There is a difference between wikimedia projects which are somehow related to wikimedia projects, and foundation projects which are funded by foundation. But this difference is only about people and money, so why should we have a different wiki for that
On Thu, Jun 7, 2012 at 5:19 PM, Petr Bena benapetr@gmail.com wrote:
I don't understand why? Wikitech is a perfect place for bots documentation as well, especially when it comes to large bots operated by many people, these needs to have documentation so that they can be overtaken by someone else in case the original person who launched bot, doesn't have a time to maintain it.
Why should it be for foundation only projects?
On Thu, Jun 7, 2012 at 5:08 PM, Krinkle krinklemail@gmail.com wrote:
On Jun 7, 2012, at 10:49 AM, Ryan Lane wrote:
I'm not sure if it makes sense to have the Labs/OpenStack/Nova management interface on this same "new wikitech" wiki though. This means that all the community projects running inside labs will/might use this same wiki to document their internal structure - which can (and should be) a lot of projects that are not Wikimedia engineering projects.
Documentation for labs as being a Wikimedia project makes sense, but the actual projects inside and management maybe don't fit well inside the new wikitech. I like that of the labsconsole.

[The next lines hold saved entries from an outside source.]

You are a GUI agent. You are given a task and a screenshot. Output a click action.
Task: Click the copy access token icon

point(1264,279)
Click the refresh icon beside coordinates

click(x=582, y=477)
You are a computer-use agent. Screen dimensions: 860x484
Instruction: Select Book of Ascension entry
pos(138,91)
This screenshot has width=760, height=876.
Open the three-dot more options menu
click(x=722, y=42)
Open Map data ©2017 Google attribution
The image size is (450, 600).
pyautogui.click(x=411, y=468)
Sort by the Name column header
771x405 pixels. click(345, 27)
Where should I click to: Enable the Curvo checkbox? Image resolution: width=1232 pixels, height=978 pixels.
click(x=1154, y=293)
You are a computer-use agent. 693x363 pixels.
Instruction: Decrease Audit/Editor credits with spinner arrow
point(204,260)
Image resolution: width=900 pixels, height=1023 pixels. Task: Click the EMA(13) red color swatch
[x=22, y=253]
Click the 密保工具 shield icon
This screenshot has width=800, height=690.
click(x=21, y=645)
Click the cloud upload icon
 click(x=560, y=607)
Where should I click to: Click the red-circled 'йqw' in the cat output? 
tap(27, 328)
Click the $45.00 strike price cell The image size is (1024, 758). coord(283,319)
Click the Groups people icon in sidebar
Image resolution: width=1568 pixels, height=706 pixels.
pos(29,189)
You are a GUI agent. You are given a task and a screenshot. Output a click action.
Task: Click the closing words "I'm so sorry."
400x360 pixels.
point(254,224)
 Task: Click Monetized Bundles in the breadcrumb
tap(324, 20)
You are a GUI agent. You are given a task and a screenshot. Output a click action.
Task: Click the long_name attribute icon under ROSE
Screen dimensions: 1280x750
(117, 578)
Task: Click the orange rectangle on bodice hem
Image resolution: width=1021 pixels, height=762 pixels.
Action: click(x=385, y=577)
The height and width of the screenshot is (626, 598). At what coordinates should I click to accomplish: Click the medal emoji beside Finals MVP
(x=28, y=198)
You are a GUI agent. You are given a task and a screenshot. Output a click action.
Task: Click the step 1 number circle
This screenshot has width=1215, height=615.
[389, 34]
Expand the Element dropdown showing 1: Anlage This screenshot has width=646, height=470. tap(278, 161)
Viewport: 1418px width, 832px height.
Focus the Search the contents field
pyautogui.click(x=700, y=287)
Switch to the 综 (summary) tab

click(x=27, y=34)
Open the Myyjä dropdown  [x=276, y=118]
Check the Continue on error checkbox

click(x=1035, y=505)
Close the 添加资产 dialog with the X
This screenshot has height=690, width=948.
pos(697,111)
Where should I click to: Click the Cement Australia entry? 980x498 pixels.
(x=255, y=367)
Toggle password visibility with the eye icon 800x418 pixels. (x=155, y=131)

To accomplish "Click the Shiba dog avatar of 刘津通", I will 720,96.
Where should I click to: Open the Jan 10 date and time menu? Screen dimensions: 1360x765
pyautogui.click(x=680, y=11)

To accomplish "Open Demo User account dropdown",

Do you mean they aren't *staff* engineering projects? Labs is meant to be a stepping stone. For most projects, the idea is that people will implement something in Labs and it'll get moved into production. The documentation for that project will then be the documentation for Labs and production.
One of the biggest reasons I wanted to merge the wikis is because I feel that volunteer operations engineers should be documenting their infrastructure changes in the same place as staff operations engineers.
- Ryan
No, that's not what I meant.
Contributions (from whomever) to for example the production cluster puppets (through gerrit), that may have an RFC on wikitechwiki ahead of time sounds awesome. Stuff can be proposed by whomever, and then implemented by whomever. Then tested in labs and merged/pushed to production.
I was refering to projects that will not be foundation engineering projects, or at least do not intend to be that.
*cut 2 paragraphs*
...when trying to come up with examples, it turns out that those examples (Tool-Labs: early extension development, bot hosting, slow-query tools, ..) probably wouldn't put their documentation on either wikitech or labsconsole, so nevermind.